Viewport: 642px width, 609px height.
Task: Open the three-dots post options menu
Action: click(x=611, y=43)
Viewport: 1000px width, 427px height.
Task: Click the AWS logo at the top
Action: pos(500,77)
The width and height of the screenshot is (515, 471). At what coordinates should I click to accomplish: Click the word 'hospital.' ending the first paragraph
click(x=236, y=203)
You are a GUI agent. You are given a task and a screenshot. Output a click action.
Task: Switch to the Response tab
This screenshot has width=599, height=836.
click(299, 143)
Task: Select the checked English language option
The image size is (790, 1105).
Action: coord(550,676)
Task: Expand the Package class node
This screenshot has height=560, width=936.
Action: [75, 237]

---

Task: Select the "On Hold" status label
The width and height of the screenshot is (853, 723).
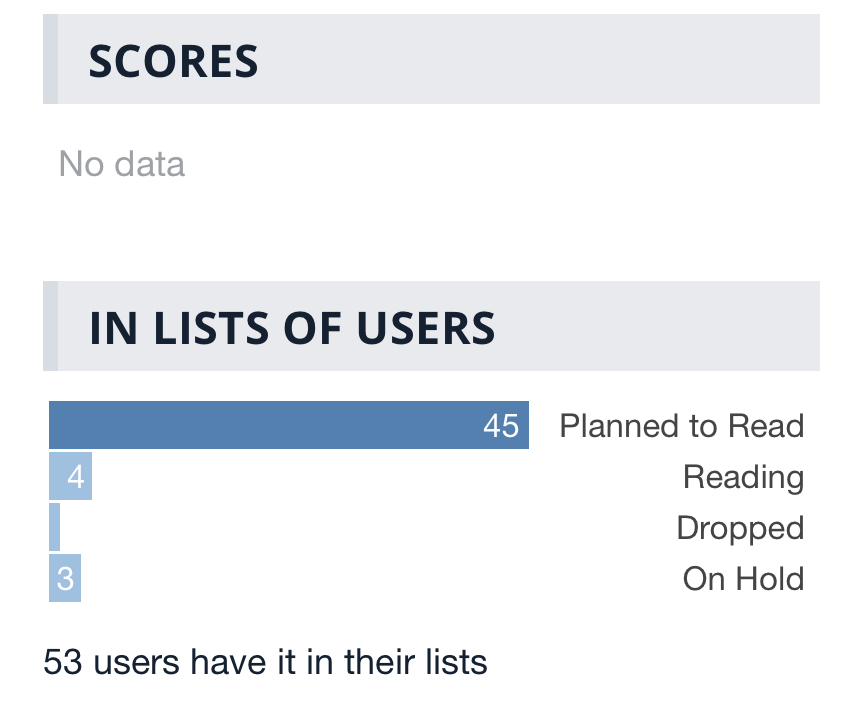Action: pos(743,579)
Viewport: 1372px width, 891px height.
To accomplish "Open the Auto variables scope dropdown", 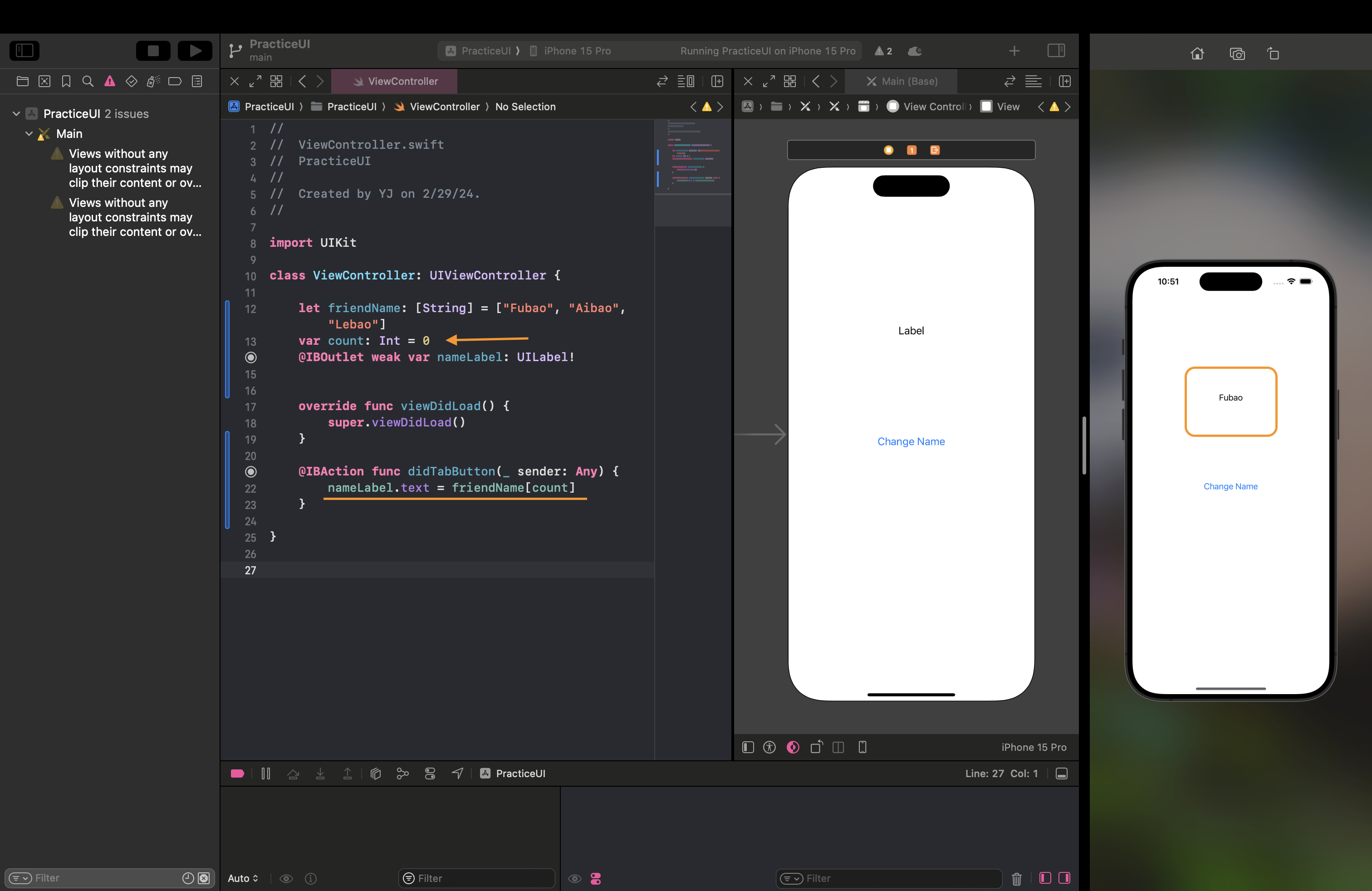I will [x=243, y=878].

---

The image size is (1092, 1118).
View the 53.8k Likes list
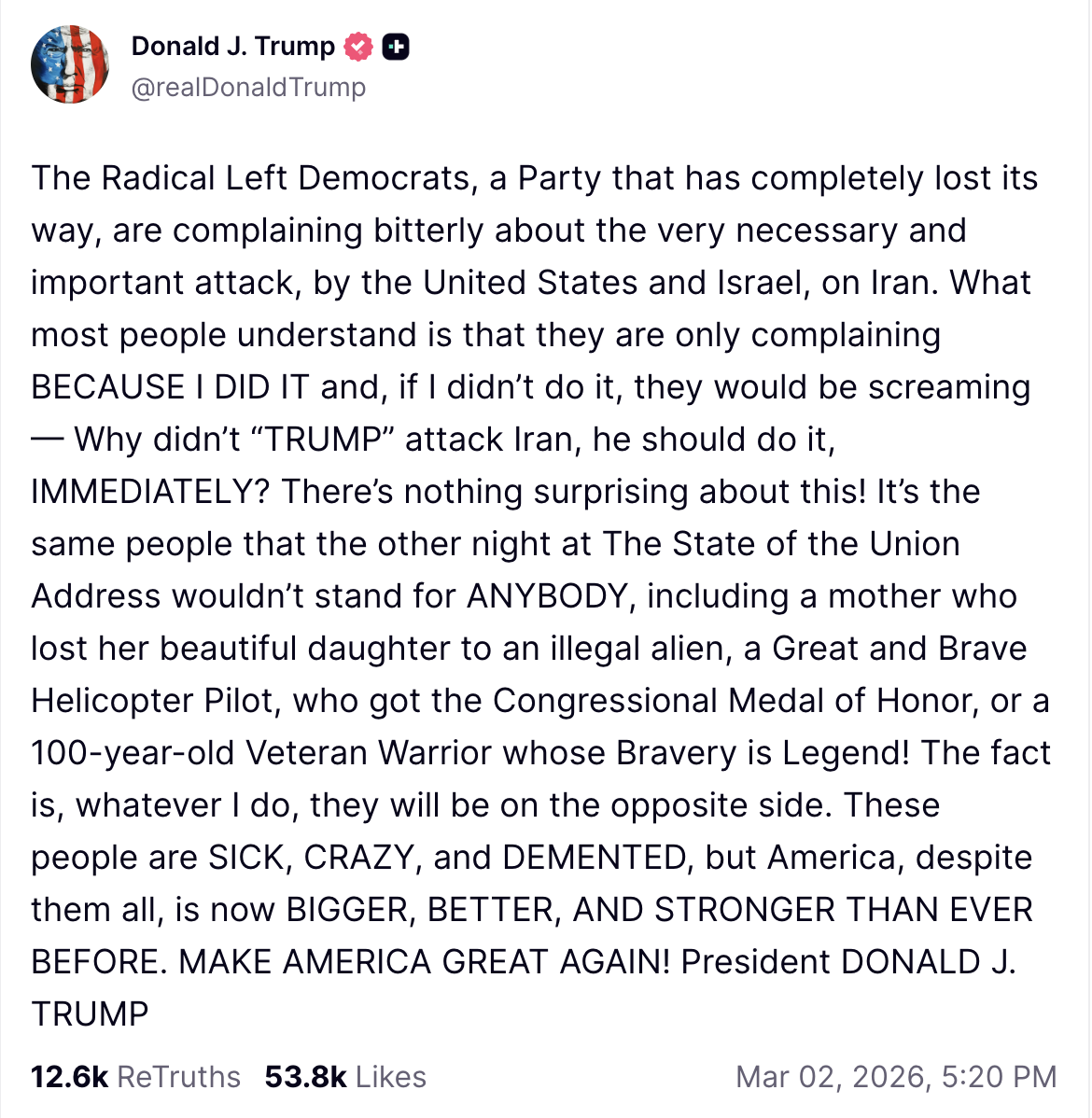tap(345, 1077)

- _AIM_
Return, without alteration, the entries running from the line that contains "Viewport: 642px width, 609px height." through the line that contains "click(x=236, y=203)", including both of those lines.

- _THE COMPLETED TASK_
Viewport: 642px width, 609px height.
Task: Open the three-dots post options menu
Action: click(x=611, y=43)
Viewport: 1000px width, 427px height.
Task: Click the AWS logo at the top
Action: pos(500,77)
The width and height of the screenshot is (515, 471). At what coordinates should I click to accomplish: Click the word 'hospital.' ending the first paragraph
click(x=236, y=203)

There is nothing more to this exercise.